BEGIN DATA EXCERPTS
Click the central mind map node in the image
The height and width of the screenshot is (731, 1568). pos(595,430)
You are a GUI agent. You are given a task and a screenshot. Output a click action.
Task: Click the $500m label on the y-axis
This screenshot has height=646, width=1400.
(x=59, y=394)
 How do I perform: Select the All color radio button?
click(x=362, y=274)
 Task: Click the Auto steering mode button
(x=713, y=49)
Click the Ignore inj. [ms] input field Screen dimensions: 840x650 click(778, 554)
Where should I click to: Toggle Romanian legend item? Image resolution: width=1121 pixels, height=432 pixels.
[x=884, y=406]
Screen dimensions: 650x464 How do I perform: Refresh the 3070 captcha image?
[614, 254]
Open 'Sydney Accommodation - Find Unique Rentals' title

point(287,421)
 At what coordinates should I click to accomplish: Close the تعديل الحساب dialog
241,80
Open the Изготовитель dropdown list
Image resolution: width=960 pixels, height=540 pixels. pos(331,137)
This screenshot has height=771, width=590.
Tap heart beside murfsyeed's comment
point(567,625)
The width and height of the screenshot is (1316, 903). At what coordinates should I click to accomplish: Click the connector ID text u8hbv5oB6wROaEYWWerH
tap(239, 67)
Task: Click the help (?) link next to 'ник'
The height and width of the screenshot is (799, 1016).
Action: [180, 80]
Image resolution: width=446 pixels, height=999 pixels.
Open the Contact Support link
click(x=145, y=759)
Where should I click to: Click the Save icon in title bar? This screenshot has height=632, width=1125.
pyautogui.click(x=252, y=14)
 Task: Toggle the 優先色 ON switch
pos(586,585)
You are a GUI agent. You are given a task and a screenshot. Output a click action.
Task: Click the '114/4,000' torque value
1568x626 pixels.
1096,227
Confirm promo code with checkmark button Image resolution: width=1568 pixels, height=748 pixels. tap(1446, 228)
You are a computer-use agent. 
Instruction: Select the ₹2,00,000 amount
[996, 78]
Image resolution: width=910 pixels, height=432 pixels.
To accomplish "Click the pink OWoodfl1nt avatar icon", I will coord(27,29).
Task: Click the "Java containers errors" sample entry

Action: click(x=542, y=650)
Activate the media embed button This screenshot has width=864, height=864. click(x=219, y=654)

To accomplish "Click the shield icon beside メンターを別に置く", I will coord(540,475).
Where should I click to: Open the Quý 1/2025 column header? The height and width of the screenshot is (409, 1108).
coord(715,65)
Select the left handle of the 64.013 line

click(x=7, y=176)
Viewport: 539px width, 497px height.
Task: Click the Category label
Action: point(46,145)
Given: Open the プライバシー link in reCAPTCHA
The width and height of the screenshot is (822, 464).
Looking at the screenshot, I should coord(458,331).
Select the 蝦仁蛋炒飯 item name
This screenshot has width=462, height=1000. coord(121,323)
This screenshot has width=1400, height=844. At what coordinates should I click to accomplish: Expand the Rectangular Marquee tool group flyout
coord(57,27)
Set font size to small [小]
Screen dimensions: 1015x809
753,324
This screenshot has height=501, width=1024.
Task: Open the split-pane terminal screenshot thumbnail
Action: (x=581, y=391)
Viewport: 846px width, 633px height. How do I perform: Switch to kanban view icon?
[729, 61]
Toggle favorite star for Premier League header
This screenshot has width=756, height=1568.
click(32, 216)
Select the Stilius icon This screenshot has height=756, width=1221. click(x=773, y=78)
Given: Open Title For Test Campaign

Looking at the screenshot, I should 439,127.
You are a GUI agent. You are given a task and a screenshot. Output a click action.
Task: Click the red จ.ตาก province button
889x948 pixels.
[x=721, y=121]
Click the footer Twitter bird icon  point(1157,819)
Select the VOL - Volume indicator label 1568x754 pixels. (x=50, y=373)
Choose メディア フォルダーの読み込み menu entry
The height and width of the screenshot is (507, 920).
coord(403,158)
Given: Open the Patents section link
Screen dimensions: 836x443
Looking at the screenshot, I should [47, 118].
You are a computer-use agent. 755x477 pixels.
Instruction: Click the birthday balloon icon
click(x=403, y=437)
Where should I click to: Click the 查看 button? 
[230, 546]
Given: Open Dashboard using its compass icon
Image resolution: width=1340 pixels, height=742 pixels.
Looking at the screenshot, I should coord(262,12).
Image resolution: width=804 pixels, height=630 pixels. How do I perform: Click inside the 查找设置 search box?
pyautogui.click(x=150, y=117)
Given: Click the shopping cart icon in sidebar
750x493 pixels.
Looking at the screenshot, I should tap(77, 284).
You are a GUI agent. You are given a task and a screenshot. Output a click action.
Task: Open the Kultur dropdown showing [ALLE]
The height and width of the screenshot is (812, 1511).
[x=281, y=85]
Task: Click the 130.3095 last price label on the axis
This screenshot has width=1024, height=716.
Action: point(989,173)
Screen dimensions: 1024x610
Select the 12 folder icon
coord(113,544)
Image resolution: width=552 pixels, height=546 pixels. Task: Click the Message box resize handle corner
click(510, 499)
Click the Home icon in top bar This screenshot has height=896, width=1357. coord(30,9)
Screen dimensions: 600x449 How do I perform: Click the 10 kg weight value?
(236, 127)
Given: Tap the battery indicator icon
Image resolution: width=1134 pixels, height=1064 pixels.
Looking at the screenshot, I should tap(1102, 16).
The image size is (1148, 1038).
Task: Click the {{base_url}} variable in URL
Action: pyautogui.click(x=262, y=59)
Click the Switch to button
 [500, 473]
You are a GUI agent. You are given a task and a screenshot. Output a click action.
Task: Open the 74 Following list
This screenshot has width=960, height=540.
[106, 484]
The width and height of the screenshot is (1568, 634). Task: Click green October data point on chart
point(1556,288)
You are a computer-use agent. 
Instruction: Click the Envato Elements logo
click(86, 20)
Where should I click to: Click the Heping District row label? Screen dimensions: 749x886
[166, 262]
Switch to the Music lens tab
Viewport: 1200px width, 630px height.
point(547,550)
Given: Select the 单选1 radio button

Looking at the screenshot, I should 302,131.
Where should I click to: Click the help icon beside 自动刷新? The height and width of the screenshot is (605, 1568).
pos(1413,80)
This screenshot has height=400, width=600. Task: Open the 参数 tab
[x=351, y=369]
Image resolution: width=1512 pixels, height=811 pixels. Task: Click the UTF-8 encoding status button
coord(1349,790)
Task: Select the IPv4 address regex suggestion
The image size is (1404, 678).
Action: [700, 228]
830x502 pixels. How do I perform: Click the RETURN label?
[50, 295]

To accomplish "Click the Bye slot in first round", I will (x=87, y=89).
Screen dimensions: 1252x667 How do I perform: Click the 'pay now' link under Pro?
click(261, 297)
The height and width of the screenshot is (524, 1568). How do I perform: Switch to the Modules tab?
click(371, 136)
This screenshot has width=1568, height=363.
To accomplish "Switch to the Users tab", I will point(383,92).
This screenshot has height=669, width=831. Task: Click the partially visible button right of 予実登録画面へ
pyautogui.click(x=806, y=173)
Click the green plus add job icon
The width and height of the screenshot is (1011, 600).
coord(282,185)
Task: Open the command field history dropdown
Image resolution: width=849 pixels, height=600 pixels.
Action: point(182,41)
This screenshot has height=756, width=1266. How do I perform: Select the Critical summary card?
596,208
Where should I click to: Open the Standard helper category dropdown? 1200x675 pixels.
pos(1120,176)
END DATA EXCERPTS
◆ TASK INSTRUCTIONS
Look over the records above and copy each line that includes the string "axis".

◆ PROBLEM SOLUTION
Task: Click the $500m label on the y-axis
Task: Click the 130.3095 last price label on the axis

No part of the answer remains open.